Namun, Agus menambahkan apabila kebutuhan tersebut dapat dipenuhi oleh industri dalam negeri, maka manfaat ekonomi, penciptaan lapangan kerja, dan penguatan industri nasional juga akan dirasakan di dalam negeri.
Sebagai contoh, jika keperluan sebanyak 70 ribu armada pick-up dihasilkan dari dalam negeri maka akan memberikan dampak positif ekonomi (backward linkage) sebesar kurang lebih Rp27 triliun.
Pemenuhan ini, tidak hanya sebatas kendaraan saja, banyak industri lainnya yang berkaitan erat dari satu kendaraan pick-up yang dihadirkan seperti industri ban, industri kaca, industri baterai basah (accu), industri logam, industri kulit, industri plastik, industri kabel, industri elektronik, dan lain sebagainya
Dia melanjutkan bahwa standar dan juga kualitas kendaraan pick-up (4x2) yang dilahirkan di dalam negeri juga tidak kalah dengan apa yang diproduksi di luar negeri.
Produk lokal juga dinilai oleh Agus, sudah mampu memenuhi kebutuhan operasional di berbagai wilayah Indonesia dengan kondisi infrastruktur jalan yang sangat beragam.
Keandalan kendaraan-kendaraan ini sudah banyak dirasakan oleh masyarakat Indonesia.
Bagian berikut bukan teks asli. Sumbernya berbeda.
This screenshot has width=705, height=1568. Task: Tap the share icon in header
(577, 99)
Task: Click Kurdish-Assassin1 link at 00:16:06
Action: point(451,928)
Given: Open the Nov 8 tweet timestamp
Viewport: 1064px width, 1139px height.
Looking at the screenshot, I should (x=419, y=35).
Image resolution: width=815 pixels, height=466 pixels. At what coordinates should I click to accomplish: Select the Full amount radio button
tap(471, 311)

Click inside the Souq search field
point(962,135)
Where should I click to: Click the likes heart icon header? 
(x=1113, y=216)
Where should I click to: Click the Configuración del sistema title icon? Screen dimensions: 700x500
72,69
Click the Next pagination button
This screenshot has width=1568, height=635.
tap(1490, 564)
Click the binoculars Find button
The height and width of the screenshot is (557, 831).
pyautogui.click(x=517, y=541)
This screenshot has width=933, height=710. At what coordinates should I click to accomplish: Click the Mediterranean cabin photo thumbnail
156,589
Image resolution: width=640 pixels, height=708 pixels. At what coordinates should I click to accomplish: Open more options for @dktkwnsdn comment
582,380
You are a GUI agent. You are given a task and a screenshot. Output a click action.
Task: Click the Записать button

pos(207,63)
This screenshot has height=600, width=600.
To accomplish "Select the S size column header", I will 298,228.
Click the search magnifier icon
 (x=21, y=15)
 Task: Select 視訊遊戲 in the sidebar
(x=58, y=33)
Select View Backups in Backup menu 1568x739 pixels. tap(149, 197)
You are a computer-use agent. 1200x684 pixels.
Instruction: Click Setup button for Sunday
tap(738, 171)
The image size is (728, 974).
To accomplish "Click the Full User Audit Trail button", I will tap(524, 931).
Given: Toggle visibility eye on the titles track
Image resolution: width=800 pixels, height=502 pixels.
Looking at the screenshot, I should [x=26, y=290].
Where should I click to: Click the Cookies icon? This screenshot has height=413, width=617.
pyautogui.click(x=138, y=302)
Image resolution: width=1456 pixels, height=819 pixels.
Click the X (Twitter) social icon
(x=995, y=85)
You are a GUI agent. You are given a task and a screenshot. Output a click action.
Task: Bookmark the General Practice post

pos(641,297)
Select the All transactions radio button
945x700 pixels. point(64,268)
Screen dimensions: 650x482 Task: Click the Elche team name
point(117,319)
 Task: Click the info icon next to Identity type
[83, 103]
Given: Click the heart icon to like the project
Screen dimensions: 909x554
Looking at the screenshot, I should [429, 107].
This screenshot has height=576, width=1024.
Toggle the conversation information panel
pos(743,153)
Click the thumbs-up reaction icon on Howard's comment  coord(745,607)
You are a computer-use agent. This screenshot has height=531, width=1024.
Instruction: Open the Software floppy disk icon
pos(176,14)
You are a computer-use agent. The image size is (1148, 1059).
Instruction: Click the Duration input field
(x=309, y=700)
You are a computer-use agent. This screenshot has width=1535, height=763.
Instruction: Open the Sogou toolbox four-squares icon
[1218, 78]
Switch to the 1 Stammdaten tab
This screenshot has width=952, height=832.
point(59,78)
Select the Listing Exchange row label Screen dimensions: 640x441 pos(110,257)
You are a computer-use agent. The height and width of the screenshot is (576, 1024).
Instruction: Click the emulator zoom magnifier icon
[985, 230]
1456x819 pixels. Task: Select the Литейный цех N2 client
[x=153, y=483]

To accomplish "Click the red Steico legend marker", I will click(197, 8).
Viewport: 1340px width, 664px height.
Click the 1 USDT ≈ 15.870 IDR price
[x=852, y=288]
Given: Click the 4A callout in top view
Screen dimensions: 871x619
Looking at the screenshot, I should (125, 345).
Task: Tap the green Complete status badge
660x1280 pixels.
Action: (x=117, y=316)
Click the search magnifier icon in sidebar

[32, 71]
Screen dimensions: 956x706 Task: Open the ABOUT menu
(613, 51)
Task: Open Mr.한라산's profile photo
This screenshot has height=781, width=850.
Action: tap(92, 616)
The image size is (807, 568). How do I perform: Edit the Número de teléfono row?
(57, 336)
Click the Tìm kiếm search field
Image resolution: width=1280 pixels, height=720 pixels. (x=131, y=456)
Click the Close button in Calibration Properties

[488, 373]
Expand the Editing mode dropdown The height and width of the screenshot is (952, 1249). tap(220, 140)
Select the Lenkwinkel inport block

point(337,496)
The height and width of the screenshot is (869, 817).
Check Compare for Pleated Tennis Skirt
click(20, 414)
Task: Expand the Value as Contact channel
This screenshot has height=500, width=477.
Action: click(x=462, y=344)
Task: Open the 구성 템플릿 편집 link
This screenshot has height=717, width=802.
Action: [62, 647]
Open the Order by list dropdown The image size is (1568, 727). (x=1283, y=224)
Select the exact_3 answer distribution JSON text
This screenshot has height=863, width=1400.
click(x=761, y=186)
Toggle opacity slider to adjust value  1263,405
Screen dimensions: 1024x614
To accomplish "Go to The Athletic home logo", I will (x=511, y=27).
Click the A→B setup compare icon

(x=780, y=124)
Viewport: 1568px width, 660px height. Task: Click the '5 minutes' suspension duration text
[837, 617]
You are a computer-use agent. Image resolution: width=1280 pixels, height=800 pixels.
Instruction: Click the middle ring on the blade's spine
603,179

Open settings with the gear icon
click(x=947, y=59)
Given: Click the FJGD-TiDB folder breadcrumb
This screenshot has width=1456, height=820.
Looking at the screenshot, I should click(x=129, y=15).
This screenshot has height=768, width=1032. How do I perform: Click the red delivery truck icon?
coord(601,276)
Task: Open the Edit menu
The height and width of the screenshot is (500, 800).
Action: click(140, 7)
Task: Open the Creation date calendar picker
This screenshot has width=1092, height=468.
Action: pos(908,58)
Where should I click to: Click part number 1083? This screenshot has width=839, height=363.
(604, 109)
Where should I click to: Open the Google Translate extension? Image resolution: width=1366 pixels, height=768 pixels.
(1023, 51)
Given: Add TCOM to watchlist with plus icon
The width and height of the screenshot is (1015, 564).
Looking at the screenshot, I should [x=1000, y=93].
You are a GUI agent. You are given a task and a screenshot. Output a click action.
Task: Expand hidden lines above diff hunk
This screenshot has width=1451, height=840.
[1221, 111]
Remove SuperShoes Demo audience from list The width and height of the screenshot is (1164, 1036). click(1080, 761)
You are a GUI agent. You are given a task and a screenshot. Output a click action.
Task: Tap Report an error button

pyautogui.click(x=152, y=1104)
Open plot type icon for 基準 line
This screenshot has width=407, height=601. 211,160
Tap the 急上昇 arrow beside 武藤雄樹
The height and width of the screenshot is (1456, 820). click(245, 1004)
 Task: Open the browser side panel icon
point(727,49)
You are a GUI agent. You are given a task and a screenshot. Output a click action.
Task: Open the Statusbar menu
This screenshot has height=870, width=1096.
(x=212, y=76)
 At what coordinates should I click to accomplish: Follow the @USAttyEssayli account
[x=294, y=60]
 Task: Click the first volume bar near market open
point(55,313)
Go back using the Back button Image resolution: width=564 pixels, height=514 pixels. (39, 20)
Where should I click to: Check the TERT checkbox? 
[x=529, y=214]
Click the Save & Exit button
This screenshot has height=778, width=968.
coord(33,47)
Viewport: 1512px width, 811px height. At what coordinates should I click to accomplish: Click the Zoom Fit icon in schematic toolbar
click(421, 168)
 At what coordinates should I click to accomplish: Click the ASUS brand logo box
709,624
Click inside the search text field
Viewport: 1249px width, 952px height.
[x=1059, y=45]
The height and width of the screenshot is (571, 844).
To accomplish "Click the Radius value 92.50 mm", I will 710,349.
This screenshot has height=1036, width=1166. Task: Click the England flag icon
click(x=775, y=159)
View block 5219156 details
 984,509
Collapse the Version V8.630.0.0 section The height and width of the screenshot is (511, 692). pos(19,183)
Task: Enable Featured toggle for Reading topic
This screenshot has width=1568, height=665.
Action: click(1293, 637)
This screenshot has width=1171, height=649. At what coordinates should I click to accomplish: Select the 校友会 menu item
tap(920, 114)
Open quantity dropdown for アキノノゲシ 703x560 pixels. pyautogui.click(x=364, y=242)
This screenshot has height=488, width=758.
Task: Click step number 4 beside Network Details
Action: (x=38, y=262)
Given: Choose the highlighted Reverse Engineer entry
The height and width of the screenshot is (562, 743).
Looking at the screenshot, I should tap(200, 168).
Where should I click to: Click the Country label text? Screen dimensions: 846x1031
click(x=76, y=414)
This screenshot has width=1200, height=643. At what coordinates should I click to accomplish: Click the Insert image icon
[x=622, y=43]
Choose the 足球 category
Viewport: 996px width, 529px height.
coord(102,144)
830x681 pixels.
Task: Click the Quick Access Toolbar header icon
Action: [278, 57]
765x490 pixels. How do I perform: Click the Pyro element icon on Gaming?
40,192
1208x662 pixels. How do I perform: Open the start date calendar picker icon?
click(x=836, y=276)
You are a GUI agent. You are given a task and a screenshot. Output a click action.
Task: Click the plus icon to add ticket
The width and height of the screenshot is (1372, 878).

Performanya dinilai sudah sangat andal serta mampu melayani kebutuhan distribusi dan mobilitas barang.
Namun demikian, Menperin mengakui bahwa Indonesia belum memproduksi tipe kendaraan pick-up dengan spesifikasi penggerak empat roda (4x4) yang dirancang khusus untuk medan sangat berat, khususnya daerah tambang dan perkebunan.
“Kami terus mengajak pelaku industri otomotif agar menjaga keberlangsungan usaha sekaligus mempertahankan tenaga kerja, sehingga tidak terjadi pemutusan hubungan kerja di tengah tantangan industri yang ada,” tegasnya.
Sebelumnya, Gabungan Industri Kendaraan Bermotor Indonesia (Gaikindo) menyatakan bahwa anggotanya memiliki kesiapan dalam memenuhi kebutuhan armada-armada pick-up dari berbagai jenama yang ada di Tanah Air.
Secara keseluruhan anggota-anggota Gaikindo tersebut mempunyai kapasitas produksi untuk jenis kendaraan pick-up mencapai lebih dari 400.000 unit per-tahun yang hingga kini belum dapat dipergunakan secara optimal.
Kendaraan-kendaraan yang diproduksi tersebut umumnya adalah kendaraan dengan penggerak 4x2, dan kendaraan-kendaraan tersebut ini sudah memiliki Tingkat Komponen Dalam Negeri (TKDN) yang cukup tinggi, mencapai lebih dari 40 persen.
Kendaraan-kendaraan komersial penggerak 4x2 atau jenis pick-up tersebut telah mampu memenuhi kebutuhan masyarakat diseluruh pelosok tanah air.
Hal ini juga berkat dukungan jaringan servis bengkel pelayanan purna jual yang tersebar cukup luas.
”Sebenarnya anggota Gaikindo dan juga industri-industri pendukungnya, diantaranya industri komponen otomotif yang tergabung dalam GIAMM mempunyai kapasitas produksi untuk memenuhi kebutuhan tersebut, namun memang diperlukan waktu yang memadai agar jumlah dan kriterianya dapat dipenuhi,” kata Ketua Umum Gaikindo , Putu Juli Ardika dalam keterangan resminya, Jumat (20/2/2026), dikutip dari Antara.